Work item:
Using the data below, copy out all lines with the word "computer".

Data for processing:
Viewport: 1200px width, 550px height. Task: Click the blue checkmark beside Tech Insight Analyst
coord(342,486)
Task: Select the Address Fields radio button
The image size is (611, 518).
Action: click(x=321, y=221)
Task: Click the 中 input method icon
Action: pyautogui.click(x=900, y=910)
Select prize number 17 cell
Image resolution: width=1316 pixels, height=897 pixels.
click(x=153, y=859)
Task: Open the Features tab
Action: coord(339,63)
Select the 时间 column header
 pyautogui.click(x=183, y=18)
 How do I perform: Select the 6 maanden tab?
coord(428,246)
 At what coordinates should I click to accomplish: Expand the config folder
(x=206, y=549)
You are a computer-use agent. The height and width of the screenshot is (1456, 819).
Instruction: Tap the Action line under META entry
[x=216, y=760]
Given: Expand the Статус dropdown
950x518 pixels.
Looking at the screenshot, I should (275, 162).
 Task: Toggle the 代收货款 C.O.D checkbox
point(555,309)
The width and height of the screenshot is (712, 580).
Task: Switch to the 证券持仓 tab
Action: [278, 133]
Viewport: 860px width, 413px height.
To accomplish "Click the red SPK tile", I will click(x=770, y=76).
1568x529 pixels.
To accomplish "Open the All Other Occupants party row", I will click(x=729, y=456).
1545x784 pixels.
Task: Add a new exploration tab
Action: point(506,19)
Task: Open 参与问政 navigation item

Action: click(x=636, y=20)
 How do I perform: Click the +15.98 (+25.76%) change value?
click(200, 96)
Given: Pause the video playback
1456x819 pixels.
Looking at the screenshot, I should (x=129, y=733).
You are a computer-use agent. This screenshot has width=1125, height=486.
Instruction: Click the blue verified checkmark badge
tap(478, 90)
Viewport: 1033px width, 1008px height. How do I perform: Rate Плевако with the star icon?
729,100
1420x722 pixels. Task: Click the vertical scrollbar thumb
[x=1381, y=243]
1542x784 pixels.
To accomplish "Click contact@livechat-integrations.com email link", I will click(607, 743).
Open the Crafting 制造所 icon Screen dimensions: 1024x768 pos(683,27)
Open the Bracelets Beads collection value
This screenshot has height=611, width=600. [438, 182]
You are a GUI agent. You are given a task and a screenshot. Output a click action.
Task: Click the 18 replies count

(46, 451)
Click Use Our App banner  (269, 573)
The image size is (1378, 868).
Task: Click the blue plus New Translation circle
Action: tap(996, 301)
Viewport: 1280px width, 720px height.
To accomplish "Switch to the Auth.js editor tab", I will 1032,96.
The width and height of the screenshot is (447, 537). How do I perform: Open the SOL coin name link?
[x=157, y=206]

Answer for this exercise:
You are a computer-use agent. The height and width of the screenshot is (1456, 819).
You are a computer-use agent. This screenshot has width=1125, height=486.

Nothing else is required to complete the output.